Bug #2017494 reported by Thomas Dreibholz
8
This bug affects 1 person
Affects Status Importance Assigned to Milestone
charm-ovn-central
Invalid
Undecided
Unassigned
neutron (Ubuntu)
Invalid
Undecided
Unassigned
ovn (Ubuntu)
Invalid
Undecided
Unassigned

Bug Description

I made an OpenStack deployment with Juju, as documented in the Charm deployment guide (https://docs.openstack.org/project-deploy-guide/charm-deployment-guide/latest/install-juju.html). The setup consists of 8 nodes. The deployment itself is successful, Dashboard, Glance, etc. are running. But when trying to instantiate a VM, the deployment fails with "nova.exception.PortBindingFailed: Binding failed <UUUID>, please check neutron logs for more information." (in Nova log, i.e. /var/log/nova/nova-compute.log).

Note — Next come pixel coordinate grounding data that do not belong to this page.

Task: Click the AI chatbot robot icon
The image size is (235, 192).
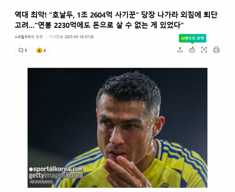Action: click(x=192, y=50)
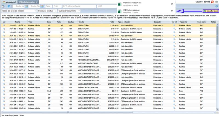Open related document magnifier for folio 68 row

point(174,25)
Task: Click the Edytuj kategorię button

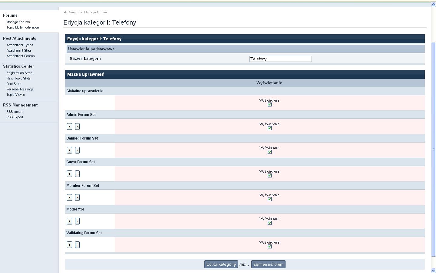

There is the hint to check "neutron logs", but there is actually no useful information there.

So, I checked the configuration first:

neutron.yaml for deployment of "neutron-api" and "ovn-chassis":
ovn-chassis:
  debug: true
  bridge-interface-mappings: >-
    br-simulamet:<MAC_NODE_1>
    br-simulamet:<MAC_NODE_2>
    br-simulamet:...
    ...
  ovn-bridge-mappings: physnet2:br-simulamet

neutron-api:
  verbose: true
  enable-ml2-port-security: true
  neutron-security-groups: true
  enable-vlan-trunking: false

  vlan-ranges: physnet2
  flat-network-providers:

This looks okay. The network interfaces are mapped into the bridge "br-simulamet", it it is actually existing on all nodes, e.g.:
root@P52S11:/var/log# ovs-vsctl get open . external_ids:ovn-bridge-mappings
"physnet2:br-simulamet"

The network/subnet configuration in OpenStack should also be okay, e.g.:
network create smil-network4 --external --provider-network-type vlan --provider-physical-network physnet2 --provider-segment 0204 --share
subnet create smil-network4-ipv4 --network smil-network4 --ip-version 4 --description "VLAN0204-SMIL-Network4" --subnet-range 10.193.4.0/24 --no-dhcp --allocation-pool start=10.193.4.200,end=10.193.4.254

So, the network should correctly map to "physnet2", with a VLAN tag (here: 204).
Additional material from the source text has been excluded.